Tom Witt, executive director of Equality Kansas, a gay-rights organization, said in an e-mail that he has spoken with multiple gay and lesbian couples who feel they have been targeted by the DCF and have had their foster children taken away.
“DCF is ripping apart gay and lesbian families to satisfy the ideological demands of DCF Secretary (Phyllis) Gilmore,” Witt said. “Children who have already lost one family are enduring further trauma at the hands of the Brownback administration, which cares far more about fringe ideology than the best interests of children and their families.”
Gilmore said Wednesday that “an audit would be to our benefit” because it would show that the allegations against the agency are not true.
Confidentiality laws prohibit the DCF from commenting on a specific case; the DCF has repeatedly said it does not have a policy to show a preference to heterosexual parents over same-sex parents.
“We have no policy regarding same-sex couples within our foster care or adoption programs,” said Theresa Freed, spokeswoman for the agency.
Our priority is looking for safe and appropriate homes for each child, and that’s determined on a case-by-case basis.
Theresa Freed, DCF spokeswoman
“Our priority is looking for safe and appropriate homes for each child, and that’s determined on a case-by-case basis.”
Freed added that “keeping together siblings is a high priority for our agencies.”
Schmidt said the child at the center of the case has gone back into the DCF system, and her clients, who remain licensed foster parents, are trying to see whether they can take the child back into their home.
This is not the first time the DCF has faced questions about how it handles cases involving same-sex couples.
A Johnson County judge removed a child from the DCF’s custody in 2013 after concluding it had not acted in the best interest of a child by taking him away from a lesbian couple who had fostered him and planned to adopt.
Some conservative lawmakers recently contended that the DCF should weigh family structure when making foster care placements.

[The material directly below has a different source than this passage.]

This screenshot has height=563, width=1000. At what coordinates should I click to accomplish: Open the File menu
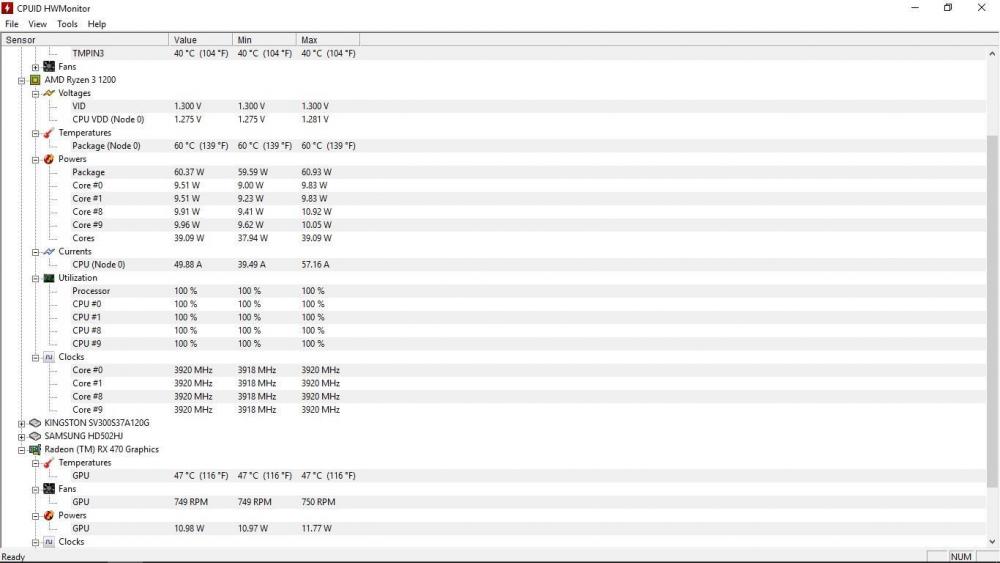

A special legislative committee on foster care heard testimony last month from Donald Paul Sullins, a Catholic priest and professor of sociology at Catholic University of America who authored a controversial study that argues that children raised by same-sex parents are at higher risk for depression and other emotional disorders.
Sen. Forrest Knox, R-Altoona, the committee’s chairman, said after the hearing that “a traditional home with a father and a mother and a committed long-term marriage is the best for meeting the needs of kids.”
Jennifer Pearson, a sociology professor at WSU, took issue with the lawmakers relying on Sullins’ research, which she said has been discredited. She said in an e-mail that the bulk of research has shown “that child well-being is based on stability in the family, parent-child relationships, and family resources, not the sex of the parents.”
A survey by Columbia University’s law school found that 73 of 77 studies have shown that children who are raised by gay and lesbian parents fare no worse than peers raised by heterosexual parents.
Pearson said she was “deeply troubled by the suggestion that decisions about foster care or adoption might be based on parents’ sexual orientation rather than the factors that truly matter.”